Temos aqui uma jovem se preparando para um trabalho, possivelmente na faculdade, sobra a tal obra que dá o nome ao curta. O que temos aqui é seu ensaio e repassando seu discurso de apresentação. Conforme ela recomeça toda a apresentação coisas estranhas vão acontecendo ao seu redor.

O nome da protagonista, Mia Reilly, é revelado no slide da apresentação. Nesta parte começa com ela citando as muitas interpretações da obra, que por sua vez parece uma tela em branco. Ao repassar os áudios temos diversos relatos: pessoas falando que seria um homem magro, alto, outras dizendo que ele parece usar uma máscara ou que o rosto parece estreito como se tivesse sido esmagado. E também relatos de pessoas desconfortáveis com a imagem.

Mia diz na apresentação que, para ela a imagem só parece uma tela em branco e ao ouvir os áudios questiona o motivo de Deus aparecer para essas pessoas. Enquanto ouve os áudios, Mia segura um crucifixo pendurado em seu pescoço. Esses pequenos sinais são essenciais para apresentar a personagem, e demonstram um roteiro muito bom em comunicar as coisas mesmo com pouco tempo de rodagem.

Com esse detalhe já podemos supor que Mia é religiosa, e pelo teor de seu comentário sobre Deus aparecer para algumas pessoas, que possa estar questionando sua fé, ou em busca de algum chamado. Enquanto a nossa protagonista ouve os relatos, algo tira a sua atenção e ela precisa repetir seu ensaio. Porém ao recomeçar, ela nota coisas diferentes na imagem, são detalhes mas algo sempre está diferente.

Essa intenção permeia o curta, pois, uma vez estabelecida, a cada nova tentativa de ensaio de sua apresentação já sabemos que algo novo nos espera. E essas mudanças vão escalonando se tornando menos e menos sutis, até ficarem literais. Mia, pode realmente estar vendo coisas, alguma presença pode realmente estar ali com ela, ou ela está sendo influenciada pelos relatos que ouve. Afinal a subjetividade pode ser manipulada, uma vez que você sabe de um ponto de vista, de algo que não está tão claro, você se força a aplicar a visão de outra pessoa ao consumir uma obra.

Essa ideia está presente quase como uma metalinguagem, pois nem sempre filmes têm o roteiro expositivo, e aqueles que não tem, você pode até não entender mas em algum momento fingiu entender. A busca pela resposta de qual é a imagem de Deus é tão subjetiva quanto os conceitos de alguns filmes como “A Bruxa”, “Hereditario”, “O Babadook” e “Corra!”. Esses são todos exemplos atuais mas em toda arte do cinema temos longas sem um sentido literal específico. E muitas vezes buscar por esse sentido pode atrapalhar de aproveitar a viagem.
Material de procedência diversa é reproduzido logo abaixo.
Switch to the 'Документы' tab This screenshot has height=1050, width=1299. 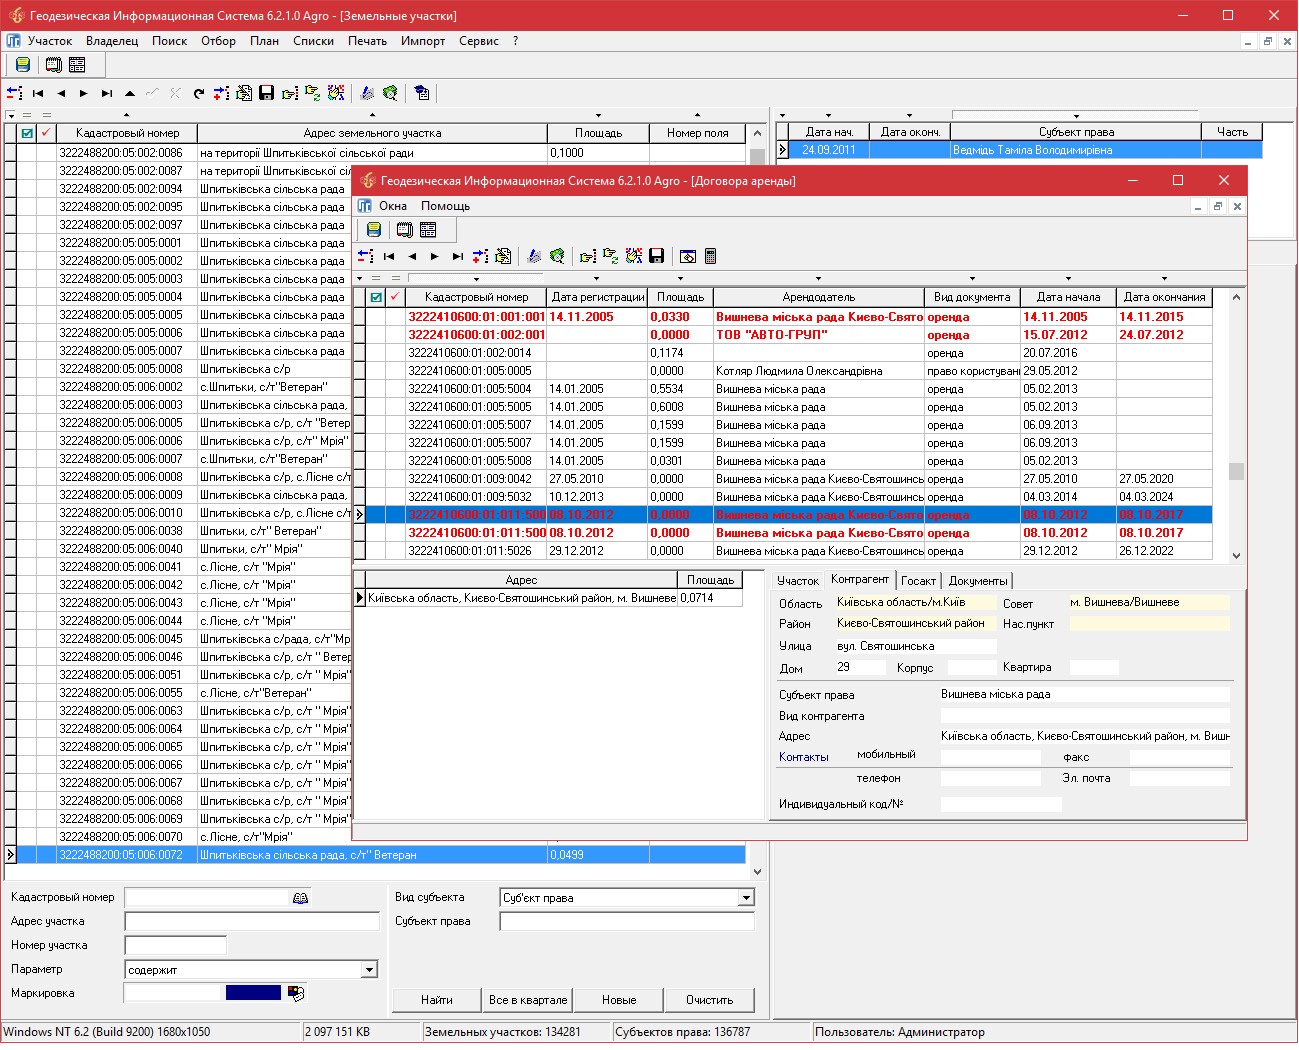(977, 581)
Tecnicamente falando, o curta é excelente. Ele se passa todo em uma sala de projeção, onde é bem escura, mas temos a luz da tela de projeção onde nos permite ver, mesmo com pouca clareza. Além disso, o diretor, brinca com a nossa de perspectiva ao implantar pequenas pistas e elementos de presença que possa estar observando Mia. Assim como a Mia nunca tem certeza se existe algo na pintura, nunca temos certeza se a algo atrás dela.
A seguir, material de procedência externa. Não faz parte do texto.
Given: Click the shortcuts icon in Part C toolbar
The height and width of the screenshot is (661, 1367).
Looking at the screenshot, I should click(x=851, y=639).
A direção de Dylan Clark, parece ser consciente de seu público. Pensando no YouTube a rodagem do longa parece ser feito para ser assistida em um celular, desde a iluminação a pequenas coisas no cenário. Também no ápice do filme, nos momentos finais, temos o encontro de Mia com a incerteza de algo sobrenatural, que parece ser uma cena pensada para a baixa iluminação de um celular.

Curta-metragens costumam ser bem objetivos, até por conta de sua duração, mas além disso o que me atrai neles é saber administrar o tempo de duração com a história que quer contar. Apesar de ter um pouco mais de 7 minutos “Portrait of God” parece não ter pressa de nada e faz da repetição, sua maior qualidade.